Another decorous wartime melodrama from James Kent, who made his feature directorial debut with “Testament of Youth,” a glossy dramatization of pacifist Vera Brittain’s memoirs about her experiences in World War I. That film was like a Hollywood woman’s picture from the 1940s done up in “Masterpiece Theatre” style, and so is this follow-up.
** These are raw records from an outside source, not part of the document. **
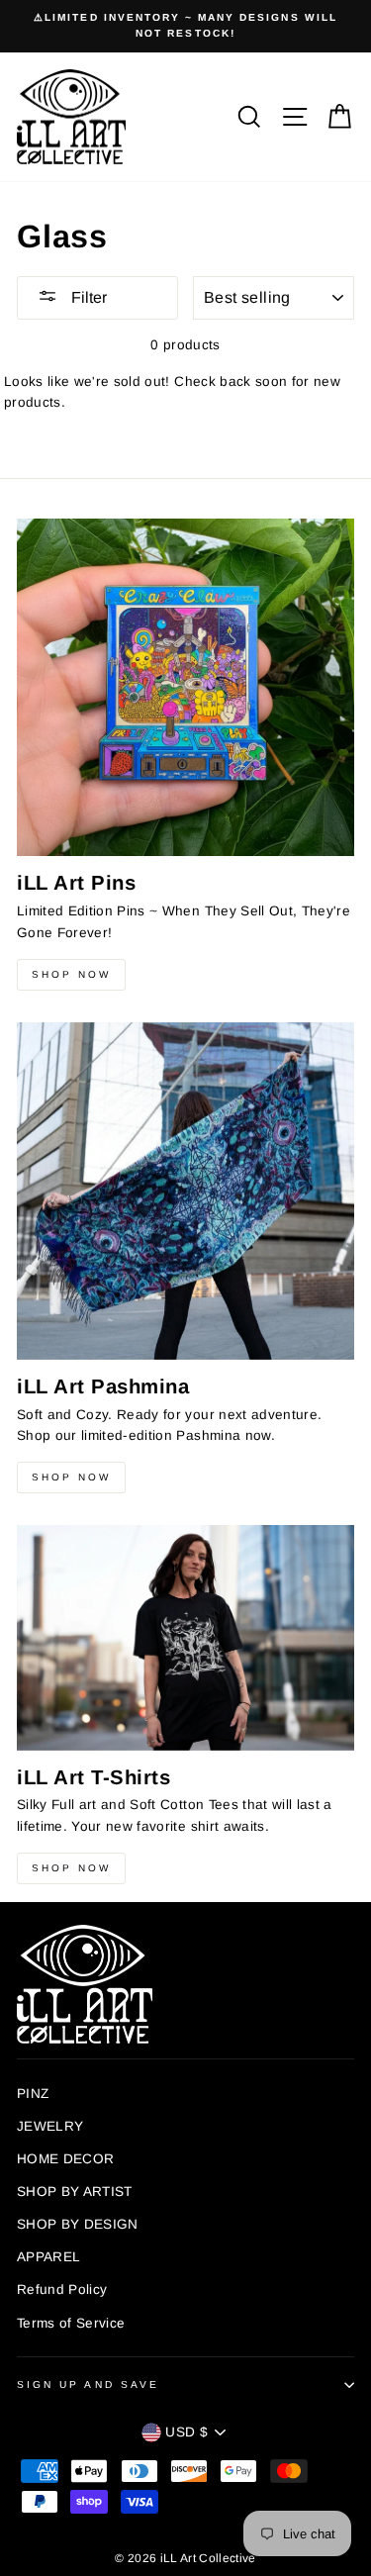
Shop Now (71, 974)
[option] (185, 26)
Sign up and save (88, 2384)
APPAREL (48, 2256)
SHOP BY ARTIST (75, 2191)
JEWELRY (50, 2126)
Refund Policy (62, 2289)
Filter (87, 297)
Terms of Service (71, 2323)
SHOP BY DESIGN (78, 2224)
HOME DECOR (65, 2158)
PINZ (32, 2093)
“The Aftermath” is not, however, based on a true story, but on a novel by Rhidian Brook, who also served as one of the three adapters. The title refers, in one sense, to what followed in Germany after the end of World War II. There is, first of all, destruction and death to deal with: it’s set in Hamburg, where massive bombing has left the city in rubble and thousands missing, presumably buried in the ruins. Added to that is humiliation, as the residents must endure occupation by victorious troops who examine them for possible Nazi ties and requisition the still-standing homes while forcing them to live in hovels.

Among the British officers who are part of the peace-and-order-keeping force in the city is Captain Lewis Morgan (Jason Clarke), whose wife Rachael (Keira Knightley) joins him after a long separation. Together they go to the house that has been assigned to them: a beautiful mansion belonging to architect Stefan Lubert (Alexander Skarsgård), a widower who now lives there with his teen daughter Freda (Flora Li Thiemann). They will leave for an unknown domicile as the Morgans move in.

Rachael is clearly hostile to all Germans—a dislike explained by the fact that her only child, an eleven-year old boy, was killed during the Blitz in London—but Lewis, an enlightened man who wants to treat the locals with compassion, persuades his wife to let Stefan and Freda stay, occupying the attic. The tension within the Morgan marriage left by the loss of their son and Lewis’ inability to deal with it is the second sense in which the title applies, and it’s exacerbated by the presence of Stefan; he too is in mourning for his wife, whose continued presence in the house is represented by her Steinway piano.

The major thrust of the remainder of the film is the attraction that grows between Rachael and Stefan, culminating in ardent lovemaking. They have ample opportunity to indulge, given that Lewis is called away on an assignment to uncover the identities of young men, marked by the tattoo “88”—which signifies “Heil Hitler”—engaged in guerilla violence against their occupiers. That subplot is complicated by the fact the Freda, outwardly stoic but inwardly traumatized, skips school to aid in cleanup work in the ruins. There she meets, and falls for, a hunky fellow (Jannik Schümann) who belongs to the “88” and is willing to use her to get at the Morgans.

“The Aftermath” is very handsomely appointed—the production design (Sonja Klaus), costumes (Bojana Nikitovic) and cinematography (Franz Lustig) are all estimable, and the cast certainly commit themselves to their roles, with Knightley, Clarke and Skarsgård all having opportunities to exhibit their thespian strengths, with an especially weepy monologue for Knightley and a major breakdown for Clarke. Thiemann, on the other hand, is allowed only a good cry, though at one point she’s also granted a hiss.

Still, the script undermines the best efforts on both sides of the camera. It indulges in crudities that veer in the direction of the overwrought, even as it strains to remain dignified. Among the colleagues of Clarke is an obnoxious fellow (Martin Compston) who ridicules his softness toward Germans, especially Lubert, whose piano he intentionally abuses during one visit to the house. Compston plays him way over-the-top, making him sound like an ugly American (though his nationality is never made clear—he certainly sounds American, but his wife, played as one of those snootier-than-thou types by Kate Phillips, is as English as all get-out). Then there’s Lewis’ boyish driver (Fionn O’Shea), whose sweetness will be, to anyone who’s seen a movie before, a dead giveaway about his ultimate fate.

That’s revealed in a last-act resolution of the “boy Nazi” subplot, which is rather confusingly staged, action frankly not being Kent’s forte. But that’s not entirely his fault: the episode is not effectively set out by the screenwriters—just one of several instances in which the film falls short in terms of narrative coherence. This is something that cannot be blamed on Beverly Mills’ editing. Simply put, there are gaps in the storytelling, not only in this instance (how the perpetrator plans his scheme is unclear) but in others. Freda’s sudden change of attitude toward Rachael, for instance, is so abrupt—apparently brought about by playing “Claire de Lune” jointly—as to seem inexplicable. Even worse, the passionate attachment of Rachael and Stefan isn’t developed gradually enough, and so seems more theatrical than real, meaning that Rachael’s final dilemma—which man should she choose?—proves far less than a “Casablanca” moment. In an era when many films are needlessly protracted, one hesitates to suggest that one should be longer, but this one does.

One doesn’t want to be overly hard on “The Aftermath.” As far as wartime soap operas go, it’s a beautifully appointed, civilized example of the genre—but not a particularly compelling or credible one.